It was time for our motorcycle trip to Baja to get some warmth and sun. When the departure date crept near, the weather forecast was not looking like a sunny warm trip! So we postponed for five days and left on Mar. 8 I loaded the Big Beemer on the trailer and pulled that with my old Caravan. We drove across central Oregon as a shortcut, but a snowstorm came in and we ran into snowy slippery roads at the higher altitudes,
passing a big truck wreck on the other side of the road. The next day we made it to Mercey hot springs southeast of San Jose. We met up with Rick and Annabelle where they are working fixing up the old buildings. We had to wait out the weather here a few days as it was snowing on Tehachapi pass in Southern Cal. I don't care for the kind of excitement that riding in snow provides. While waiting for the weather Rick and I took a trip up in the hills on the Beemers. Well the dirt road hadn't quite dried yet and the further up we went the murkier it got. Finally when the wheels were clogging with mud we made a wobbly slimy retreat. It only took a half hour of full pressure water hosing to clean her up. Another day trip was a run to the coast at Monterey and check out the aquarium, the dock and the shops. We went looking for the Carmel beach, got lost and managed to get to it at sundown, very nice. Rick, the map/route/short cut expert highlighted out our route to Parker Arizona. We had to give up on the Death valley tour because of the weather delays. Rick and Annabelle planned to meet us in Anzo Borego park on the way back out of Baja. We donned all our gear Mon. morning and headed down I-5 and crossed over to Tehachapi pass trough the Arvin shortcut. There was no snow on the pass, but there were countless windmills twirling away generating power for a power hungry nation. The other side of the pass finds us in desert country.

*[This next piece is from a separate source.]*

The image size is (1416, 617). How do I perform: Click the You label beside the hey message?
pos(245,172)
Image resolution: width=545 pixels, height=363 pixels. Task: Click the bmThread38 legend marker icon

The desert is warm during the day, but at night it can get darn cold. We wanted to make it to Parker and we did after our longest day of the trip of 500 miles in the saddle and two hours in the dark. I wanted to make it to a nice campground on the Colorado River. But when we got to Parker the cold, darkness, sore butts, and not knowing exactly where the campground was, harkened us to the hotel. Next morning we took a nice trip up along the river, revealing some great scenery and ending us up in Havasu City. This is the city that was started by Mr. Mculluch chain saw guy. He bought a chunk of desert at the river for dirt cheap and bought the London bridge and had it rebuilt in the desert. Now it's a big tourist town. We took a boat tour on the river. From there we went south to Yuma, Az. where your veggies are coming from now. We smelled the harvest of cabbage and lettuce. We jogged north about 22 miles to Squaw lake and found a nice campground there. The RV people like to go indoors when the sun goes down and watch satellite TV. Which means they start up the generators till ten o'clock! Then it's fairly quiet until daybreak when hundreds of squawking birds in the trees near us made an incredible sound. After their social hour they leave us and we sleep a bit longer. Today was the day we crossed into Baja at the Mexicali crossing. I think every border crossing on the US side has been rebuilt since 911, and this one had a new highway going to it. We found out later that you should drive through the truck route and avoid going trough he city. Crazy drivers, stinky catalytic free exhaust, garbage, and people trying to sell stuff at the stoplights are a source of culture shock. Getting out of town is what I like to do and even more true here! We head strait south to San Philipe and find our campsite at Pete's camp about five miles from town.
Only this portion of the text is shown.